- Written by: Kari Hildebrand Robert David Crane Peter Torokvei
- Directed by: John Candy
- Starring: George Wendt John Candy
- Music by: Ian Thomas
- Country of origin: Canada
- Original language: English

Production
- Producer: Adam Haight
- Cinematography: David Herrington
- Editor: Jeff Warren
- Running time: 95 minutes

Original release
- Network: Fox
- Release: April 25, 1994

= Hostage for a Day =

1994 Canadian made-for-television film

Hostage for a Day is a 1994 Canadian television comedy film directed by John Candy, in his only directorial effort. Though the film is also billed as "starring" Candy, he in fact plays only a minor role, as a Russian hostage taker. Produced with a mostly Canadian cast, the film was released one month after Candy's death.

==Plot==
Forty one year old copy shop worker Warren Kooey begins having a mid-life crisis. His plans are to take a trip to the state of Alaska, but his plans are derailed after his wife drains his entire bank account (approximately $40,000) to pay for a remodelling job by famous home builder and blond, long haired Italian heartthrob "Hondo."

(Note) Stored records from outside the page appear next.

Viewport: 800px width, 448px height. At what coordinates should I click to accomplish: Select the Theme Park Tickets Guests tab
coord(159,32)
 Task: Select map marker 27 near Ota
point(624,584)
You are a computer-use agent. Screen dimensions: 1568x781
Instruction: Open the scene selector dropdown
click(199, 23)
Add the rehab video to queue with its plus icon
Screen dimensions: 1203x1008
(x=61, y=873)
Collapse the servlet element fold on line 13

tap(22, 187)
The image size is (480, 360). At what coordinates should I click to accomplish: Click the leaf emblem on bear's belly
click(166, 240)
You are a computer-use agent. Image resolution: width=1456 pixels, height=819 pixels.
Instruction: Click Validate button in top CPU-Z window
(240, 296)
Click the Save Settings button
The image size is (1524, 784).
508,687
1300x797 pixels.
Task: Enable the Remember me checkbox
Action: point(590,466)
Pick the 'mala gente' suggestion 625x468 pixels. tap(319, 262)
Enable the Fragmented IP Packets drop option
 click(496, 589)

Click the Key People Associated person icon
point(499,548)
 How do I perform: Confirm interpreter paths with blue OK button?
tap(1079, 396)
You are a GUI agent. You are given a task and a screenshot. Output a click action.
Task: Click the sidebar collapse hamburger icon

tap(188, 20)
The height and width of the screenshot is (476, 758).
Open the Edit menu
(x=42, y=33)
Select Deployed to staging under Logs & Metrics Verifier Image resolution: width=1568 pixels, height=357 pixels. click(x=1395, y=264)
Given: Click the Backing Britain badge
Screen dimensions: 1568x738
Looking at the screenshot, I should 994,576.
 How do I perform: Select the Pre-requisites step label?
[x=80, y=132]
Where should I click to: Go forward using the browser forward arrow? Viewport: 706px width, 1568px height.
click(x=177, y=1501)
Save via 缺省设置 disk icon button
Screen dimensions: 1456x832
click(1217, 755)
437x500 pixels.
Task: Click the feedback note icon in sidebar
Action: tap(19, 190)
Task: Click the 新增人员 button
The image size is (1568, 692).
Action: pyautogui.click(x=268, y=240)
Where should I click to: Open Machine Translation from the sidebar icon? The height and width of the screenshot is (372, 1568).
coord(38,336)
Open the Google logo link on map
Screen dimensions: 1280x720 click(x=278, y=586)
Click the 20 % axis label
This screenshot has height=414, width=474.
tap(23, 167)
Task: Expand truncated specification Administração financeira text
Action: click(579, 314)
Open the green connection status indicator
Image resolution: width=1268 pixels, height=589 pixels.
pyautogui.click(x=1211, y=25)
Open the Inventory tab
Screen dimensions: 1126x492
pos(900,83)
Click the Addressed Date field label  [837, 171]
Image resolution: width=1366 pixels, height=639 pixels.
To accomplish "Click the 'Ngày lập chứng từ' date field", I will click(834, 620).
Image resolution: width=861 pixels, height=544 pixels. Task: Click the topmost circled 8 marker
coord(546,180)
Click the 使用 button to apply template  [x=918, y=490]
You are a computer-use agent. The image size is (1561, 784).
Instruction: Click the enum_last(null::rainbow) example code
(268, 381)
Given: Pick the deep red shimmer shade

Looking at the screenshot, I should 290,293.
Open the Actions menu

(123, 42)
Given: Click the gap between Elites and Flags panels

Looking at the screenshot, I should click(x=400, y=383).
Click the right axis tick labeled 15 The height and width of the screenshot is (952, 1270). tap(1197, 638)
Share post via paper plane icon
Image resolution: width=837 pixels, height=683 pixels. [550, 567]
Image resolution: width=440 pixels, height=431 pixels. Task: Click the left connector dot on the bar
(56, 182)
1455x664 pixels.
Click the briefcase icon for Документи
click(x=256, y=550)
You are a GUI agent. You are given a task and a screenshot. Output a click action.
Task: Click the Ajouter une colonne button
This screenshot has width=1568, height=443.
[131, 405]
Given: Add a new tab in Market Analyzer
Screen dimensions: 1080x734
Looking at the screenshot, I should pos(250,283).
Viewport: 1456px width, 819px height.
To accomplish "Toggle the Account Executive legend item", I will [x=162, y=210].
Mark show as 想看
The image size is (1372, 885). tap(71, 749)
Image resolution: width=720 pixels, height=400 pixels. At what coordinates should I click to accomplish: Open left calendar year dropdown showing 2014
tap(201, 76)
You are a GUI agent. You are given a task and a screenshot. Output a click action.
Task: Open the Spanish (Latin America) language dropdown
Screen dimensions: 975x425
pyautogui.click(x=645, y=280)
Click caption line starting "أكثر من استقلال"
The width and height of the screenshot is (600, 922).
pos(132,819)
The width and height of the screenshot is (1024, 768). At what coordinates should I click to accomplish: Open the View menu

In order to recuperate his money Kooey decides to pose as being held hostage by an imaginary Russian terrorist, and calls the SWAT Team on himself in an effort to extort $50,000 (to Kooey's disappointment, the incompetent SWAT team has suffered major budget cuts). Things take a turn for the worse, when Russian terrorist Yuri Petrovich takes Kooey hostage.